2. Helps the cycle of know like trust
Newsletters are another way to demonstrate your brand personality and for people to get to know you a little better. The old adage of “people buy from people” is just as true today as ever and by talking to your customers through your newsletter you can help build trust. One example I can share is of Sophie Livingston of Kickstart Content. Everything Sophie writes feels like it has been drafted with me (a freelancer) in mind. She is expert at writing intentional content and is wholly focused on her niche which is indpendent small business owners. Her newsletter is a great example of this approach and I know without having met her face to face that I would trust her with work for me or my clients.

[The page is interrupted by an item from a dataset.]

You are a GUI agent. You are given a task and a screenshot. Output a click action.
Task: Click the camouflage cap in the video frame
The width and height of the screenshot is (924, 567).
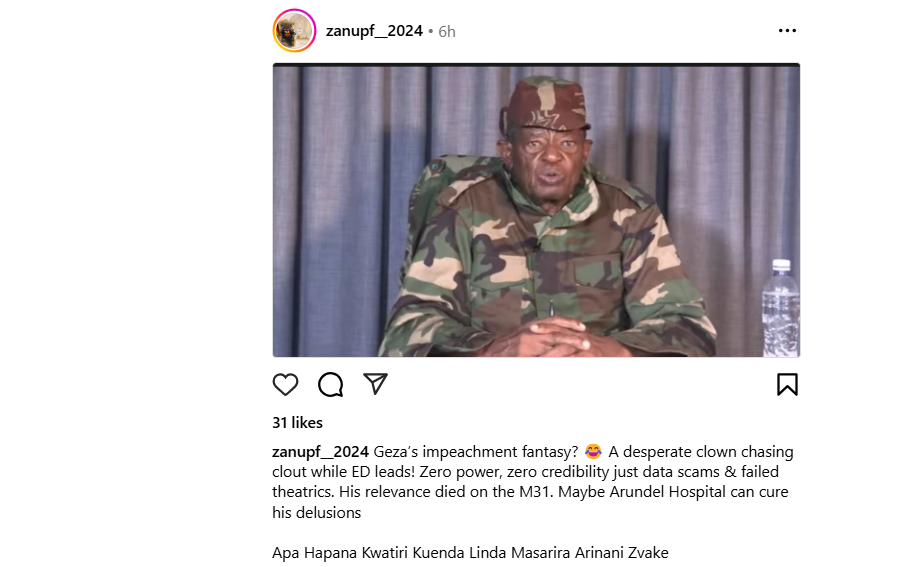pos(546,104)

3. People have gone to the effort of saying they want to hear from you
In today’s post GDPR world, people who have hit the subscribe button genuinely want to hear from you. With clients that I work with I now regularly see open rates of well over 60% for their email newsletters and campaigns.
Another newsletter that I look forward to reading is Sophie Carefull who I first came across through the Small and Mighty Instagram stories challenge and then went on to work with for my brand photography. Sophie Carefull is a Personal Branding Photographer who always shares thoughtful emails that are relevant for her ideal client, whether that be tips on great photography or how to run a business.
She also shares a couple of freebie photos which are always beautiful and also are a great teaser for potential customers to go to her stock photography shop too.
How do you make your email newsletter relevant?
- Keep it short and sweet – focus on three key messages and be respectful of people’s time. You don’t need to re-invent the wheel – go back and look at which of your blog posts or social media messages have generated the best engagement and focus on re-purposing that!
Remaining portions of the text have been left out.